Immunohistochemistry and hematoxylin-eosin staining
Right quadriceps muscles (following myoblast transplantation) were removed (n = 4–6), frozen in isopentane cooled in liquid nitrogen and sectioned in a microtome cryostat. Muscle sections were blocked in 1% bovine serum albumin in phosphate-buffered saline (PBS) for 1 h and incubated with anti-embryonic myosin heavy chain (eMyHC; 1:150; Developmental Studies Hybridoma Bank, University of Iowa, Iowa City, Iowa, USA) or anti-dystrophin (1:50; Abcam) in blocking solution at 4 °C overnight under humidified conditions. The sections were washed briefly with PBS before incubation with Alexa-Fluor-H-488- or -594-conjugated secondary antibody (1:3000; Invitrogen) for 1 h at room temperature and then washed 3 times for 5 min with PBS. The slides were mounted in fluorescence medium with 4,6-diamidino-2-phenylindole (DAPI; Vector Laboratories) and examined at room temperature on a Nikon Eclipse TE 2000-U microscope (Nikon) equipped with a digital camera (Nikon Digital Sight DS-Fi1) and Nikon NIS Elements BR 3.00 software (Nikon).

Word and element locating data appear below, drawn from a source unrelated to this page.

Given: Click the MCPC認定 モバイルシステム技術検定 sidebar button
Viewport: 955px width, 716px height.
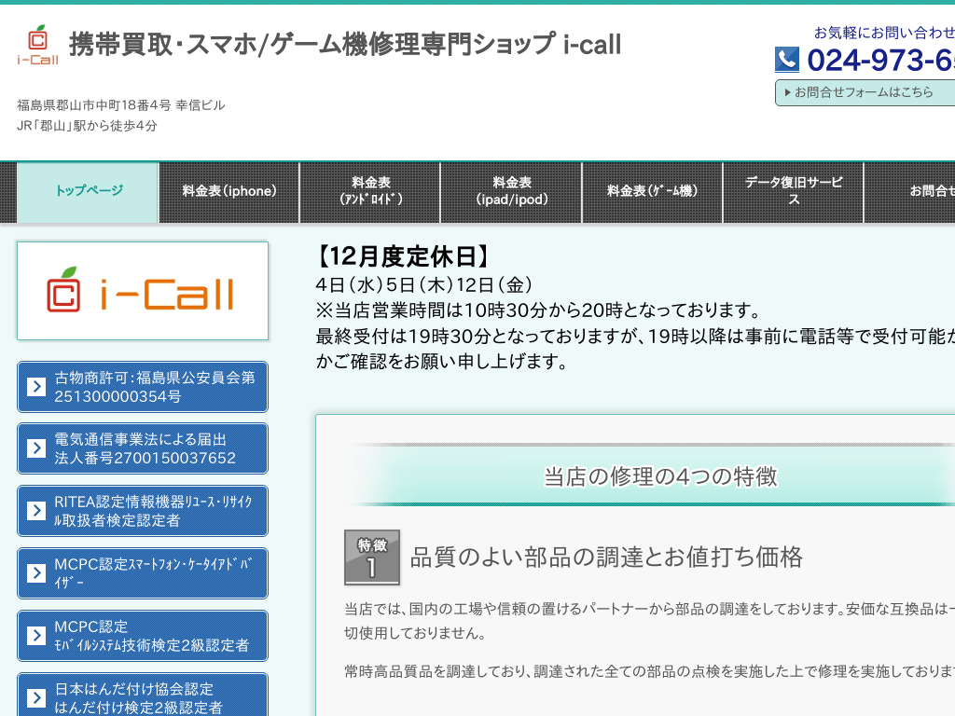Looking at the screenshot, I should pyautogui.click(x=142, y=635).
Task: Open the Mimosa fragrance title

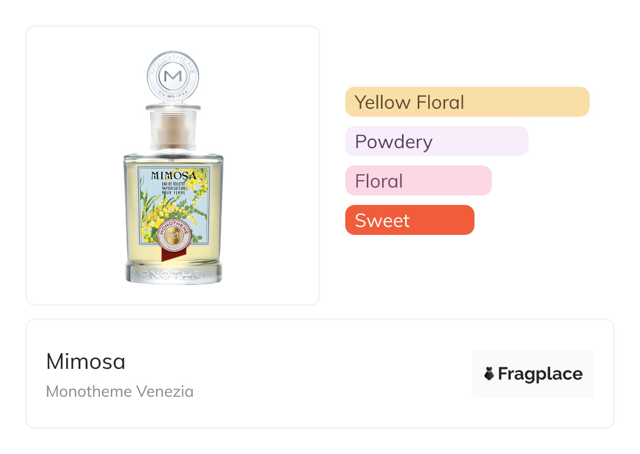Action: (x=86, y=361)

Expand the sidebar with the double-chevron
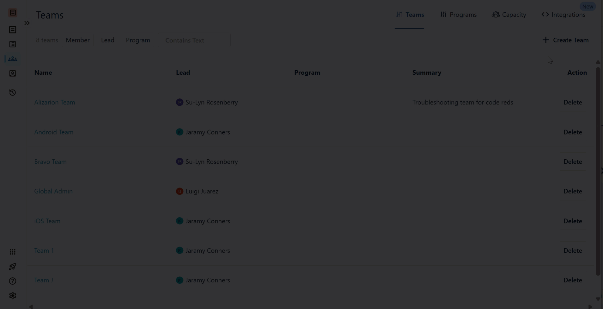[27, 23]
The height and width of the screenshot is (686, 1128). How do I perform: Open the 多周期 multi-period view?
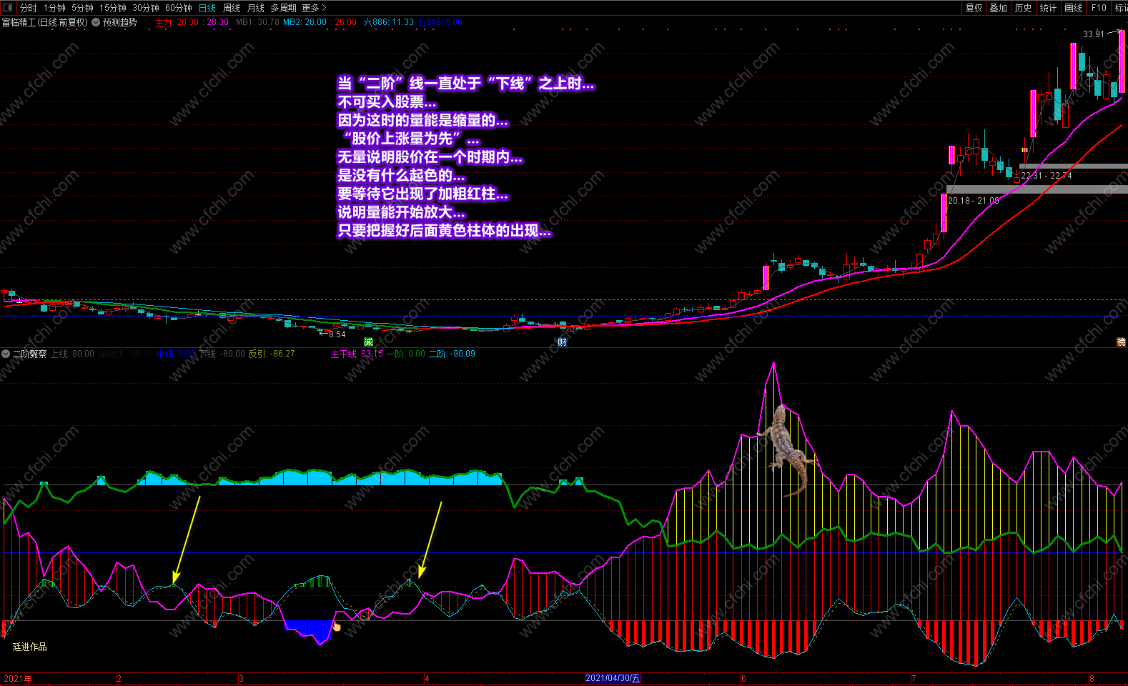click(x=284, y=8)
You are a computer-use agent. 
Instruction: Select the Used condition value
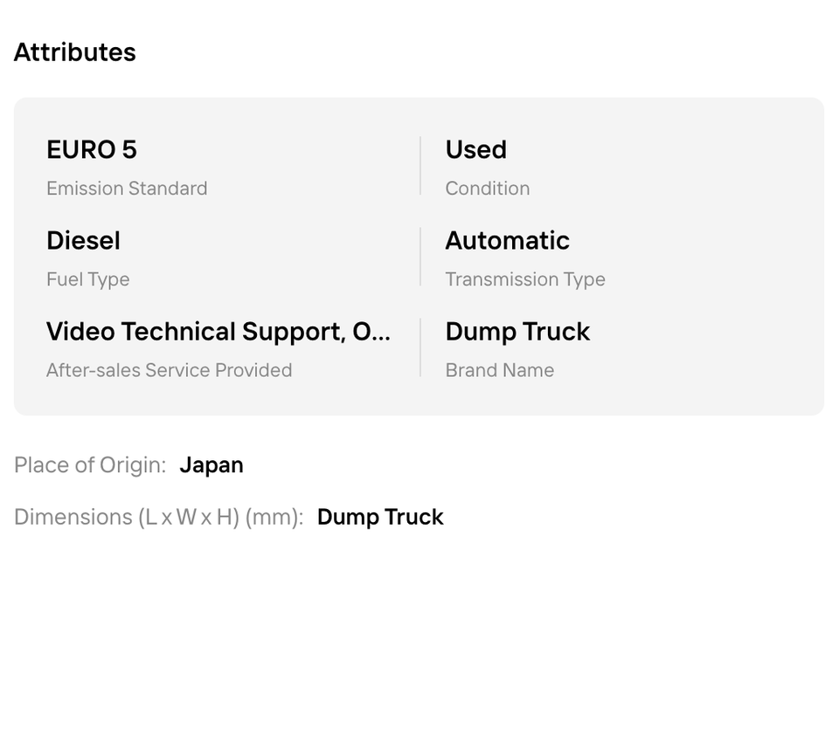(475, 149)
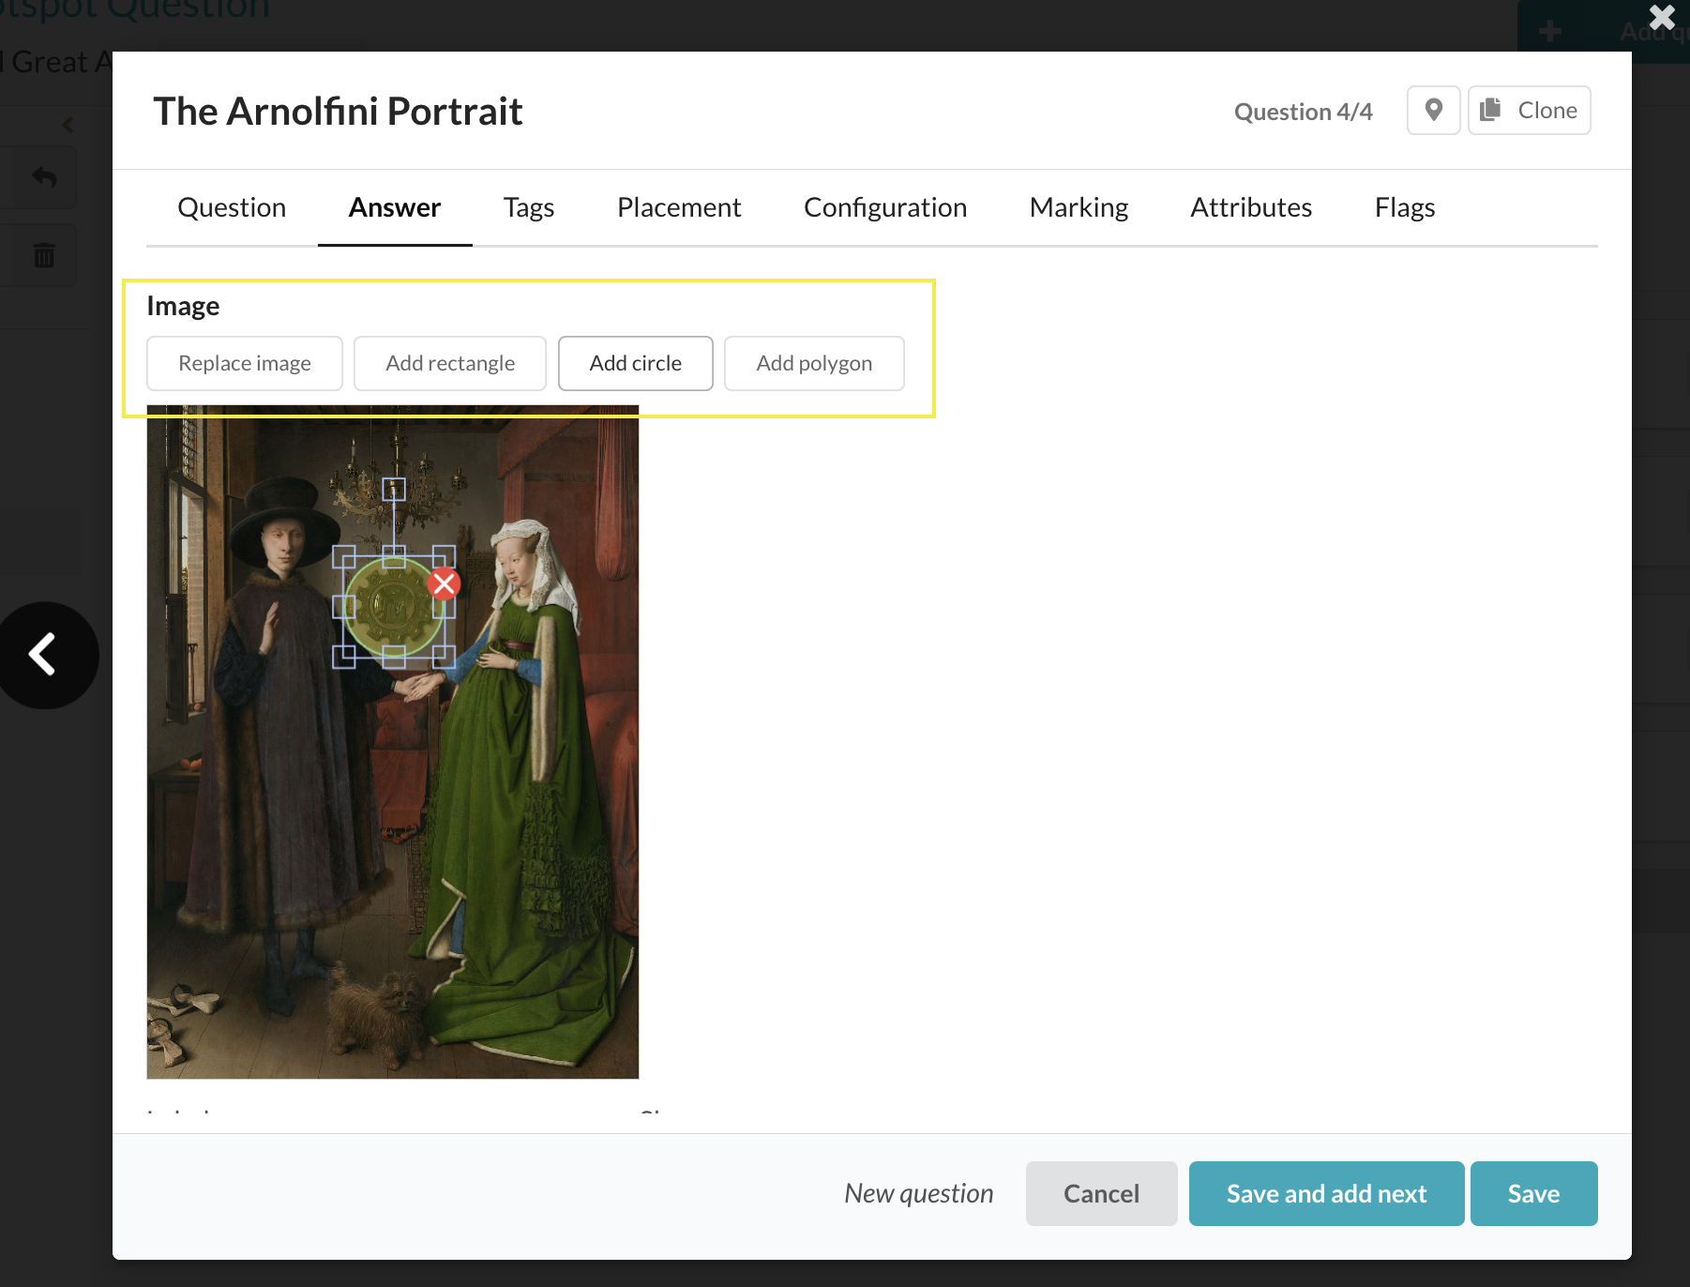Click Save and add next
This screenshot has height=1287, width=1690.
[x=1326, y=1193]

Left quadriceps muscles were removed (n = 4–6) and cryostat cross-sections were stained with hematoxylin and eosin to quantify myofiber area. Slides were examined with a Nikon Eclipse TE 2000-U microscope (Nikon) connected to a digital camera (Nikon Digital Sight DS-Fi1) and a personal computer. The area of 400 myofibers/muscle was measured with Image J software. Necrotic fibers were identified by immunostaining with Cy3-labeled goat anti-mouse IgG (1:3000; Invitrogen).
RNA isolation and quantitative real-time PCR
RNA isolation and quantitative real-time PCR (QRT-PCR) were performed by using the method previously described (Paul et al. 2012). The left QDR muscles (n = 4–6) were used and samples were run in triplicate. Briefly, cDNA was generated from total RNA by the ImPromega-II Reverse Transcription System from Promega. The first-strand cDNA reaction (0.5 ml) was subjected to real-time PCR amplification by using gene-specific primers (Electronic Supplementary Material, Table S1).
Fluorescence-activated cell sorting
Activated satellite cells and M1 and M2 macrophages were analyzed by fluorescence-activated cell sorting (FACS) as previously described (Hindi et al. 2012). Left QDR muscle cells were incubated in DMEM (Dulbecco’s modified Eagle Medium) supplemented with 2% FBS and 25 mM 4-(2-hydroxyethyl)-1-piperazineethanesulfonic acid) and any dead cells (positive for propidium iodide staining: approximately 0.1%) were excluded from all FACS analyses. For satellite cell identification and quantification by FACS from a heterogeneous cell population, cells were immunostained with antibodies against CD45, CD31 and Ter-119 for negative selection (all phycoerythrin [PE]-conjugated, eBiosciences) and with α7-integrin (MBL International) for positive selection. An Alexa-Fluor-488-conjugated antibody (Invitrogen) was used as a secondary antibody against α7-integrin.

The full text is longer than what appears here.